◆ Your instructions: The required response is the number of lines in the entries that include the word "each", with nothing added.

◆ Data shown:
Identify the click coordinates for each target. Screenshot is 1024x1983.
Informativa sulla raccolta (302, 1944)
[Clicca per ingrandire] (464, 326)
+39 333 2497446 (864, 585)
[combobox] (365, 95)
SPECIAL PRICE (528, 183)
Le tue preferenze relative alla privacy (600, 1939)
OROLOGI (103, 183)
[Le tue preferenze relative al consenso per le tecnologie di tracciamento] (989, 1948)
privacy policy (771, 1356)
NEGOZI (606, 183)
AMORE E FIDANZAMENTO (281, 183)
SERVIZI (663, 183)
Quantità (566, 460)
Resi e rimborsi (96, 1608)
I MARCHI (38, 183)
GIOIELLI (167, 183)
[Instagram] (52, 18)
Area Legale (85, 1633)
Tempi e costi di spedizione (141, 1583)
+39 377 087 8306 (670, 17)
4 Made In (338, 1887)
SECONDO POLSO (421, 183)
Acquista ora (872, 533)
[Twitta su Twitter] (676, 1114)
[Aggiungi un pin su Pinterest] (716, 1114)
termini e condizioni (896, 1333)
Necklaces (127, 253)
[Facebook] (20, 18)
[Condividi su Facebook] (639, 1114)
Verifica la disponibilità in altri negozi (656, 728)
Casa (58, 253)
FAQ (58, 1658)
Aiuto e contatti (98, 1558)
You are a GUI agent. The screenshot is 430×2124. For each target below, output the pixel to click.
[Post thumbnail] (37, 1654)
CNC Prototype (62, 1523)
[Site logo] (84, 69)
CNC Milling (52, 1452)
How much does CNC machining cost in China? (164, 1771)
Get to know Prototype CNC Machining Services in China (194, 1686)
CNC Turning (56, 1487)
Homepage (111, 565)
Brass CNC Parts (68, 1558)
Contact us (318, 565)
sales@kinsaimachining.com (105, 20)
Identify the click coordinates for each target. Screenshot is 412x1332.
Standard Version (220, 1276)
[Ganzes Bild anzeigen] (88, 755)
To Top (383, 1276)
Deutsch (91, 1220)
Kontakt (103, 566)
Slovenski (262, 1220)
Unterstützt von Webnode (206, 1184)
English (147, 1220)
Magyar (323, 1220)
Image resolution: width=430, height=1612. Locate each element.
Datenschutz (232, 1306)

◆ Answer to this exercise: 4